The find gave researchers a completely new tool for studying the universe and its origins, two University at Buffalo physicists say. “Being able to detect gravity waves opens an entirely new window in astronomy,” says Will Kinney, professor of physics in the UB College of Arts and Sciences. “It’s like being able to see a new kind of light. Gravity wave telescopes will allow us to observe directly entirely new phenomena that have been inaccessible to us previously.”.

yes, there is religion behind this as David Warren notes here, and in another essay notes: Lamaitre was ridiculed by calling his theory of the universe the "big bang" theory.
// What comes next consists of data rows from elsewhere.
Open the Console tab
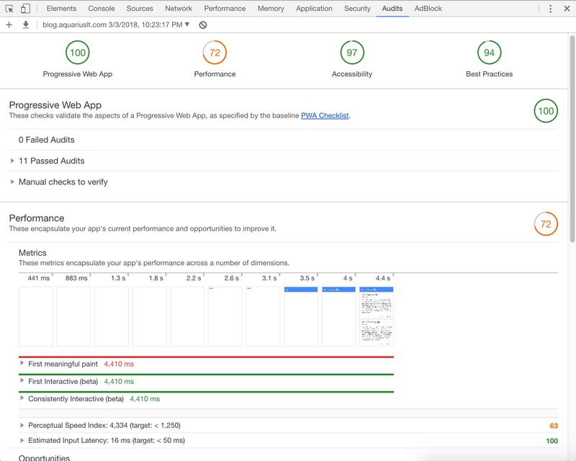Screen dimensions: 576x461 click(x=101, y=9)
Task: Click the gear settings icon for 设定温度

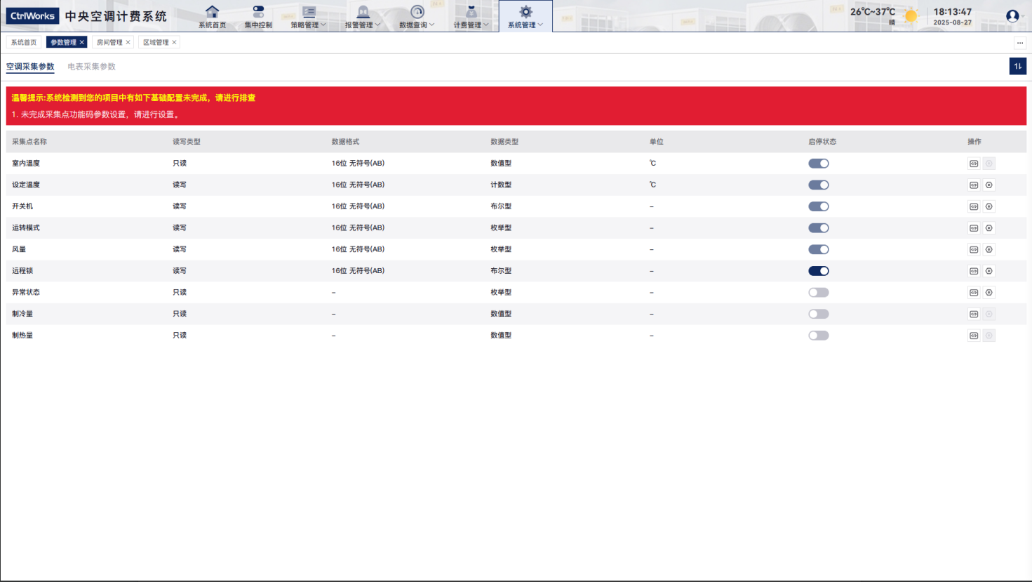Action: coord(989,185)
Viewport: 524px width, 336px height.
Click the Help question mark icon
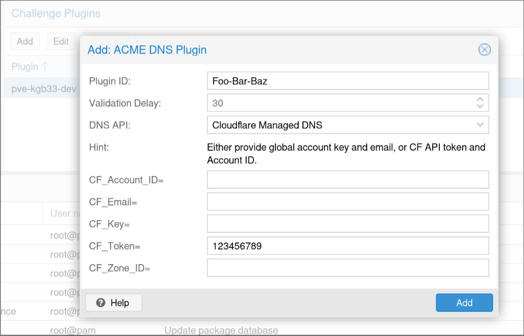[x=101, y=303]
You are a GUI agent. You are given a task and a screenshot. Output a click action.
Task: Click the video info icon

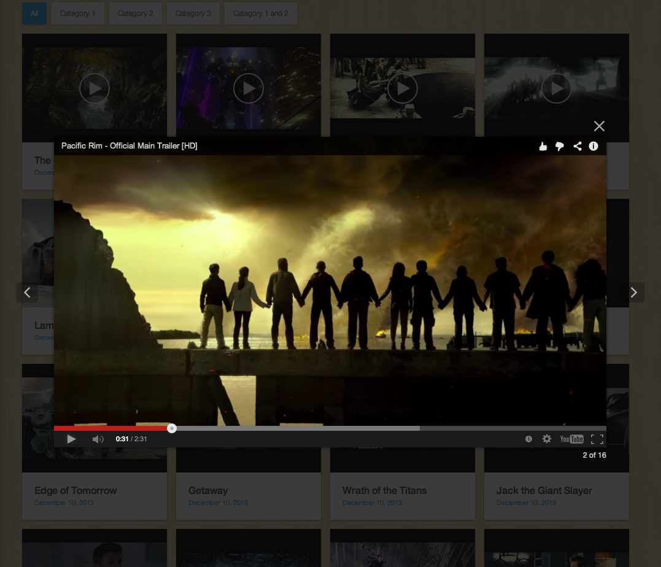click(x=593, y=146)
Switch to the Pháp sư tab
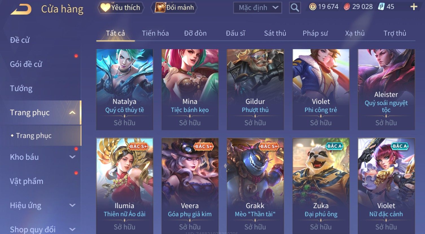 click(x=315, y=33)
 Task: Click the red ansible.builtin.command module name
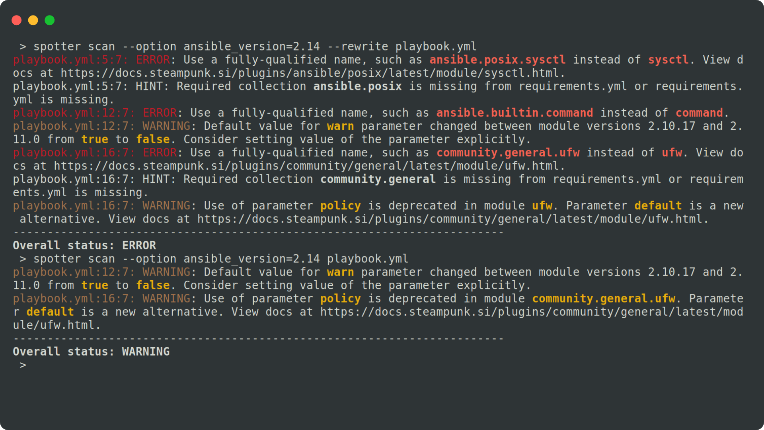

The expression “Big Bang” was itself coined by the atheist Fred Hoyle to make fun of it, and has stuck because it still appeals to the craving of materialists for a static Universe, infinite in scale. They can’t handle something that began; there must be something before that “just happened,” to no good end, for no good reason, in the infinite regression of a hall of mirrors. They must absolutely insist on the meaninglessness of it all; a succession of nothings. For otherwise they must face down the very God that they have been avoiding.
the big question that some are starting to dare to ask in science is actually an old one in philosophy: Why is there something instead of nothing? Why can we comprehend the universe at all? Why does the universe follow laws that we can discover?

Catholics always say God reveals in two books: in the bible and in nature. So for Christians, being a scientist who finds things out about the universe is a way to serve God.